Task¶
Task¶
A unit of computation used inside graph assets. Can be used as a bare decorator or with parameters.
import rivers as rs
@rs.Task
def my_task(data):
return transform(data)
@rs.Task(name="custom_name", tags=["slow"])
def another_task(data):
return heavy_transform(data)
Parameters:
| Parameter | Type | Default | Description |
|---|---|---|---|
name |
str \| None |
None |
Task name. Defaults to function name. |
tags |
list[str] \| None |
None |
Tags for categorization. |
partitions_def |
PartitionsDefinition \| None |
None |
Partition definition for partitioned tasks. |
partition_mapping |
dict[str, PartitionMapping] \| None |
None |
Mapping from dependency name to partition mapping strategy. |
io_handler |
BaseIOHandler \| str \| None |
None |
IO handler for persisting the task's output. |
Properties:
| Property | Type | Description |
|---|---|---|
name |
str \| None |
Task name (defaults to the wrapped function name). |
tags |
list[str] \| None |
Tags propagated to runs that include this task. |
is_async |
bool |
True when the wrapped function is a coroutine function. |
When called inside an Asset.from_graph() body, a Task records itself into the composition graph and returns an InvokedNodeOutput instead of executing.
Partitioning:
Tasks support the same partitioning features as assets:
parts = rs.PartitionsDefinition.static_(["a", "b", "c"])
# Partitioned task — receives PartitionContext during execution
@rs.Task(partitions_def=parts)
def process(context: rs.AssetExecutionContext, source: str) -> str:
return f"processed-{context.partition_key}"
# Unpartitioned task depending on partitioned asset via AllPartitions
@rs.Task(partition_mapping={"source": rs.PartitionMapping.all_partitions()})
def aggregate(source: int) -> int:
return source + 1
BashTask¶
A task that runs a shell command natively in Rust via std::process::Command.
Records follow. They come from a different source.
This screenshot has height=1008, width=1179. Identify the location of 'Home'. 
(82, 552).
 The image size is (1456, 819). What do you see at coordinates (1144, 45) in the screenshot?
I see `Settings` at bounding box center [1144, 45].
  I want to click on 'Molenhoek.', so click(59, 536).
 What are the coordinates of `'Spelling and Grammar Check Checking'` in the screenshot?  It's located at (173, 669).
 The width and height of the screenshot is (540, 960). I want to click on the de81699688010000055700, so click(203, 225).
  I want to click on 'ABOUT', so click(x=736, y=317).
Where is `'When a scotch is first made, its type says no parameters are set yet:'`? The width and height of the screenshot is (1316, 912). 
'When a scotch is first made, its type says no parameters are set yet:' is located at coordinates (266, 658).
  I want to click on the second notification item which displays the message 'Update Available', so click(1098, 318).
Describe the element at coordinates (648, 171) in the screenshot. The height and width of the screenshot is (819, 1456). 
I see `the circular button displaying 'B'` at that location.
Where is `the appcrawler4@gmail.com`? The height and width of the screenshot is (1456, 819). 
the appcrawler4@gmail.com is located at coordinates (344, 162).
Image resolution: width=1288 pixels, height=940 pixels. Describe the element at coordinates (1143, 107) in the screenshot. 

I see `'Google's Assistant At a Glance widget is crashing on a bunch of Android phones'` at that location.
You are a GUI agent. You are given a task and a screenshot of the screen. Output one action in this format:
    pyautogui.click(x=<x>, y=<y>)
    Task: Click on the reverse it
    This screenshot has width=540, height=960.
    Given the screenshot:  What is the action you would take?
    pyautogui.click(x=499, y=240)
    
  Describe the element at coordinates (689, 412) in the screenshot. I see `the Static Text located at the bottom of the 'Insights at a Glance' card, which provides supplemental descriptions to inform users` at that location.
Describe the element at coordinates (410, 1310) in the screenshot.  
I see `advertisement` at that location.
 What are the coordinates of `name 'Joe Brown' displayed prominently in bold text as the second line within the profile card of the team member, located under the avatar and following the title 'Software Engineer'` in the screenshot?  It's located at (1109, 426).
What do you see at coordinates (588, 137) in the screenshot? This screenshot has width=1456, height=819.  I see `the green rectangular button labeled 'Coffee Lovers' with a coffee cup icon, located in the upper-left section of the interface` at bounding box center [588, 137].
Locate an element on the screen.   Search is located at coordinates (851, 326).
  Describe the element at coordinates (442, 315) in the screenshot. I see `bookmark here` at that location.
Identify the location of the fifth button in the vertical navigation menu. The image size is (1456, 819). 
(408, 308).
No Python subprocess overhead.
import rivers as rs
# Shell command (interpreted by sh -c)
greet = rs.BashTask(name="greet", command="echo hello")
# Command as list (no shell interpretation)
build = rs.BashTask(name="build", command=["make", "build"])
# With environment and working directory
deploy = rs.BashTask(
name="deploy",
command="./deploy.sh",
env={"STAGE": "prod"},
cwd="/app",
)
result = greet() # "hello"
Parameters:
| Parameter | Type | Default | Description |
|---|---|---|---|
name |
str |
required | Task name. |
command |
str \| list[str] |
required | Shell command string or argv list. |
env |
dict[str, str] \| None |
None |
Additional environment variables. |
cwd |
str \| None |
None |
Working directory. |
tags |
list[str] \| None |
None |
Tags for categorization. |
partition_mapping |
dict[str, PartitionMapping] \| None |
None |
Mapping from dependency name to partition mapping strategy. |
io_handler |
BaseIOHandler \| str \| None |
None |
IO handler for persisting the task's output. |
Properties:
| Property | Type |
|---|---|
name |
str |
command |
str \| list[str] |
env |
dict[str, str] \| None |
cwd |
str \| None |
tags |
list[str] \| None |
Behavior:
command: strruns throughsh -c(shell interpretation, pipes, etc.)command: list[str]runs directly via exec (no shell)- Returns stdout as a string (trailing newline stripped)
- Raises
OSErroron non-zero exit code with stderr in the message - Works inside
Asset.from_graph()composition context
TaskExecutionContext¶
A lightweight execution context for tasks. Similar to AssetExecutionContext but without asset-specific fields (kinds, group, code_version, metadata, output metadata).
import rivers as rs
@rs.Task(tags=["etl"])
def my_task(context: rs.TaskExecutionContext, source: int) -> str:
context.log.info(f"Running task {context.task_name}")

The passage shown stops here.